The economists used the Iowa State University Fact Book 2006-2007 -- an annual compilation of university student, performance and operational data -- and an input-output (I-O) econometric model in compiling their report. The model provides a detailed measurement of the characteristics of the Iowa economy and allows an estimate of the relationships that university and student activities have with other industries and service providers within the state. Once the model was constructed, a simulation was run to measure how the current economy responded to or demonstrated dependence on the institution.
"It's obvious that an institution is going to have an economic impact," said Swenson, an associate scientist and lecturer in economics and community and regional planning at Iowa State. "What I want to know is how much is it, and how does it fit into all of the economic activity in the state. So in my case, this is purely an objective piece of inquiry on how much.
"The other part is that I don't think the average citizen of Iowa understands the scope of services the university provides as both an educational and national research institution," he said.
Swenson says they focused on these four areas in their analysis:
- The university's value as an educational and research institution -- drawing students to the region, and external funding sources for research projects that impact people in the region and worldwide.
- How ISU interacts and relates with all the service providers that have inputs into the university. "All the things the university needs to buy to be a university," said Swenson.
- How ISU employees, and the university's suppliers, spend their money within their communities. "That's what we call the 'Main Street effect' or the 'household effect,'" he said.
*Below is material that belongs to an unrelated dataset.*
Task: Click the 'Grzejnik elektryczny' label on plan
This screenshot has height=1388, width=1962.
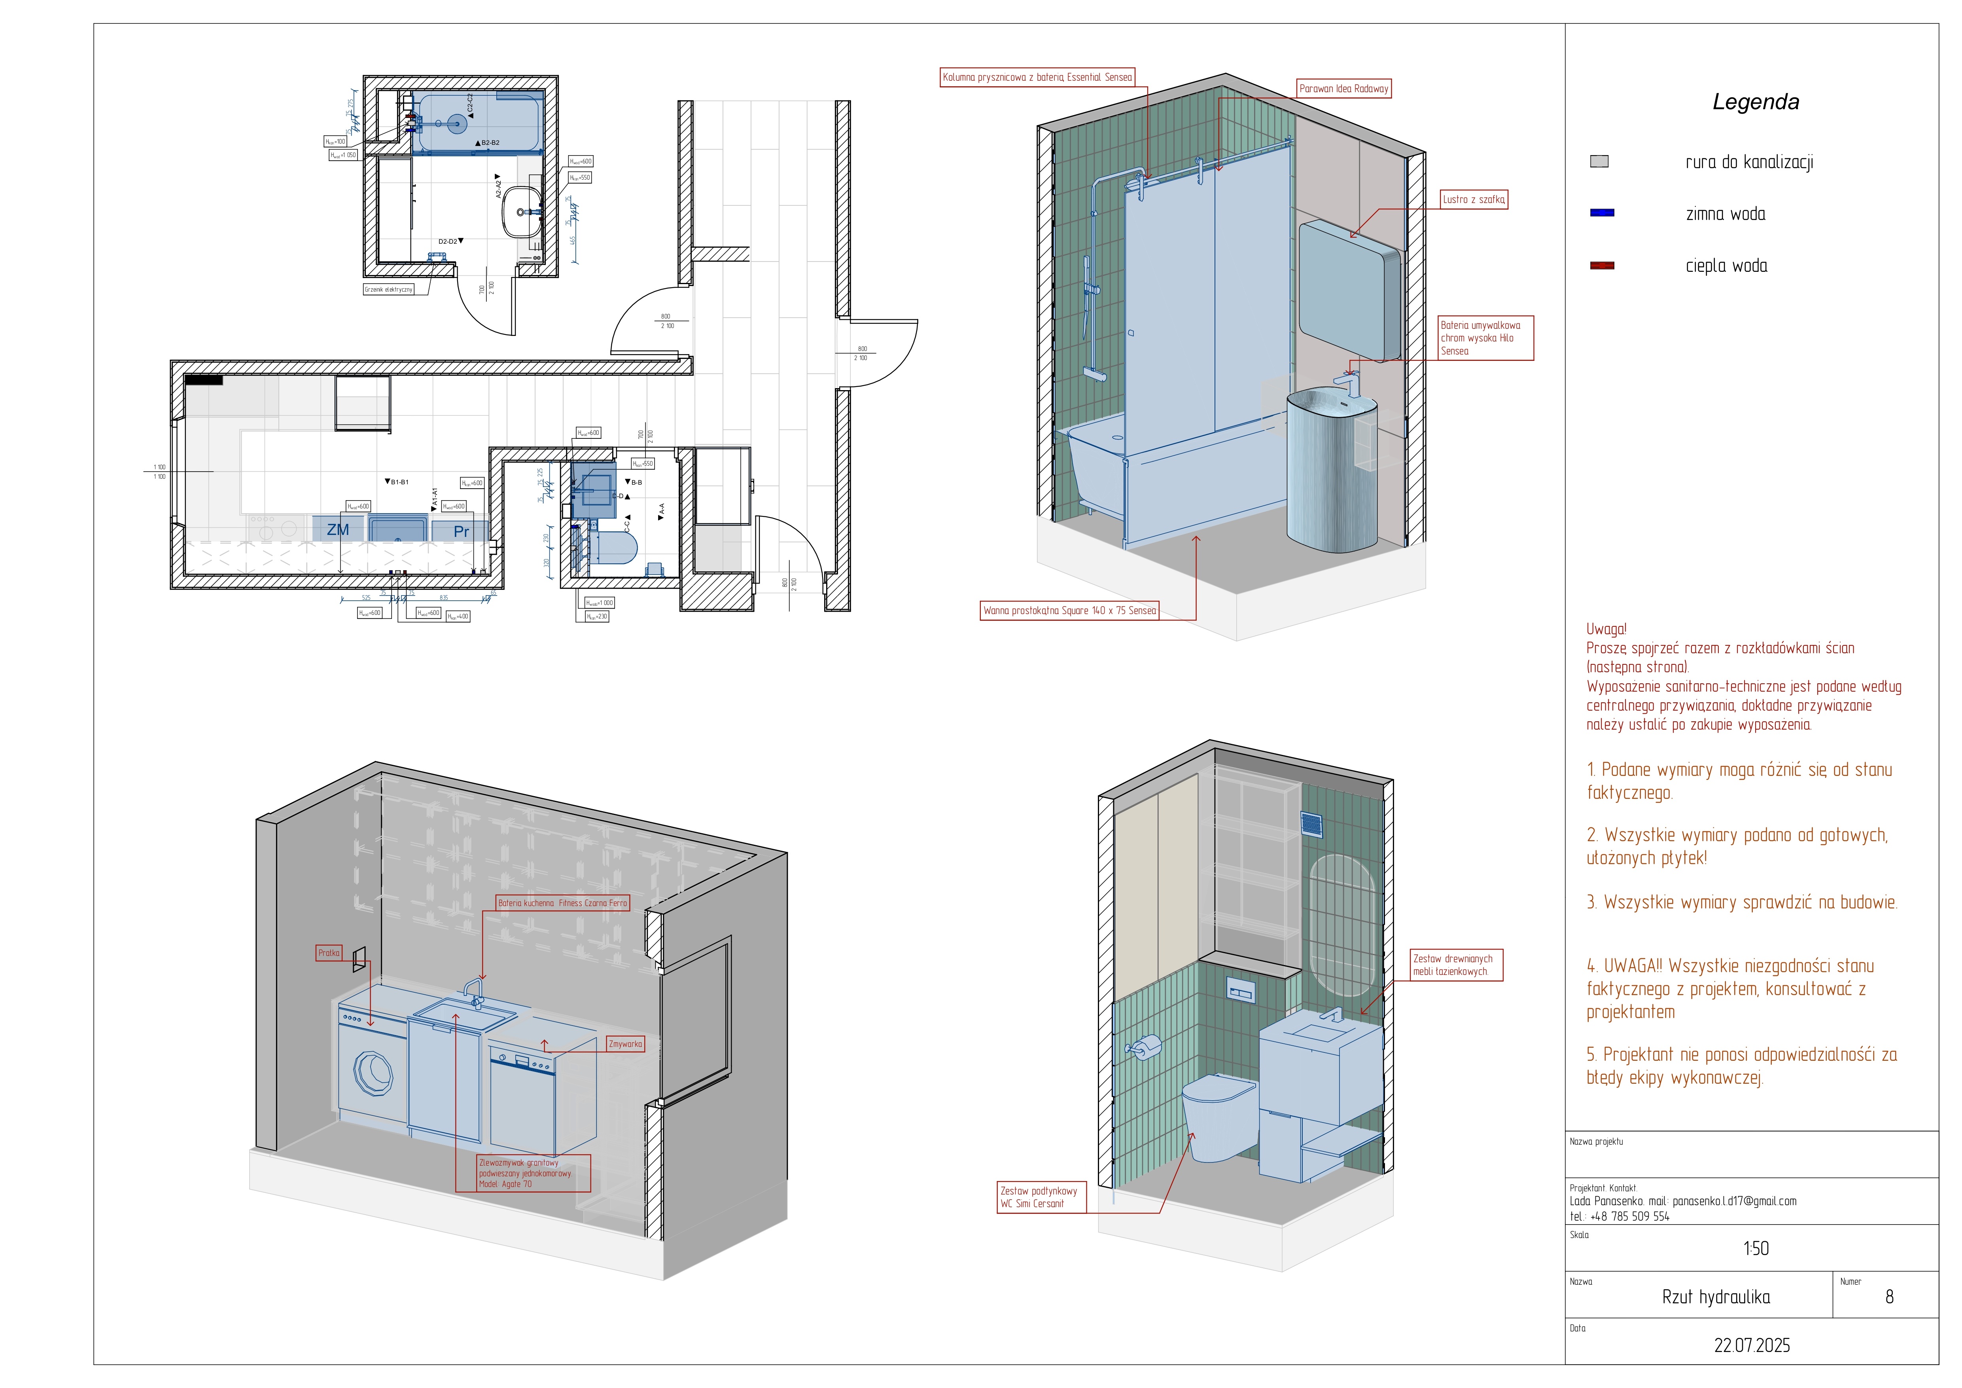Action: click(388, 290)
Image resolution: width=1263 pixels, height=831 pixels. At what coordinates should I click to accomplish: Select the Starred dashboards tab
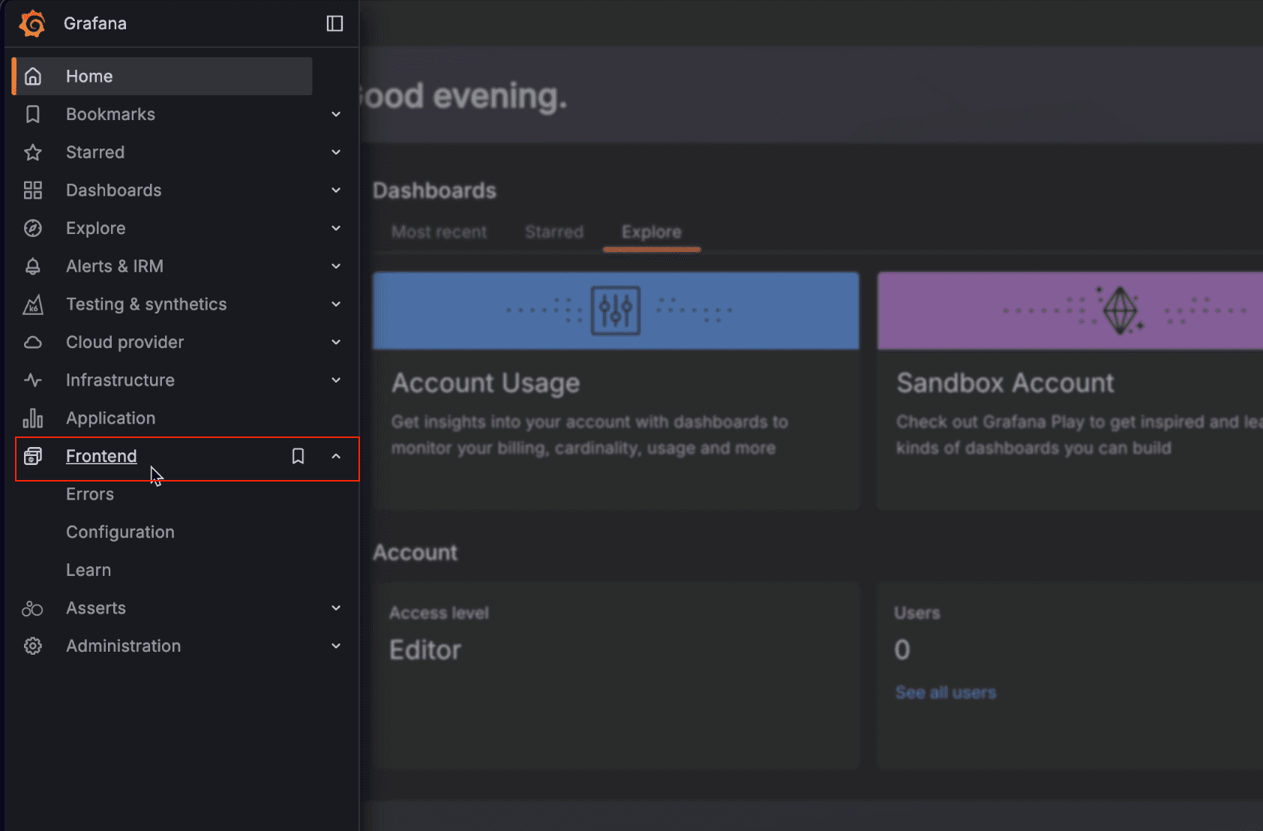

- And how many students the university attracts, and how they spend their money to contribute to the local and state economy.
"This study measured the economic impact of everyone affected by the university -- either directly or indirectly -- and how they go about spending their money to contribute to the local economies," Swenson said. "You get an estimate of all the jobs that are created by the university, and more importantly all the income that is sustained by the university in the economy."
In addition to ISU's overall economic impact, the research determined:
- The direct economic output value of all ISU services was $860.95 million, of which $579.5 million in labor incomes were paid to 13,843 faculty, staff and student workers.
- Iowa State required $180.64 million in Iowa-supplied goods and services, supporting 2,230 additional jobs earning $62.7 million.
- When the university's workers and the supplying sector's workers converted their labor incomes into household spending, they sparked another $479.8 million in purchases, which yielded another 5,342 jobs making $145.1 million in earnings.
- All totaled, ISU either directly or secondarily accounted for 21,415 jobs and $787.3 million in labor incomes.
- Using ISU student aid budgets to estimate all non-educational spending, it was determined that ISU students spent $162.3 million in the central Iowa economy for necessary goods and services such as housing, food, travel, medical care, entertainment, etc. That spending supported 1,805 jobs and $37.12 million in incomes.
- When considering additional supply demands and household purchases stimulated by ISU student spending, the total economic value was $229.4 million in industrial output, requiring 2,473 jobs making $58.4 million in labor incomes.
"We have the university as an educational institution and it provides a set of goods and services to students and to the state of Iowa," Swenson said. "When we do economic impacts though, we have to take into account the fact that our students are residents of a community. But for the university's presence, we wouldn't have these students here. So what we want to know is because students have a wide array of non-university spending, what's their contribution to the regional economy?"
Swenson said this study did not examine the economic impact of Iowa State as a cultural, entertainment, recreational and athletic center that annually attracts thousands of visitors.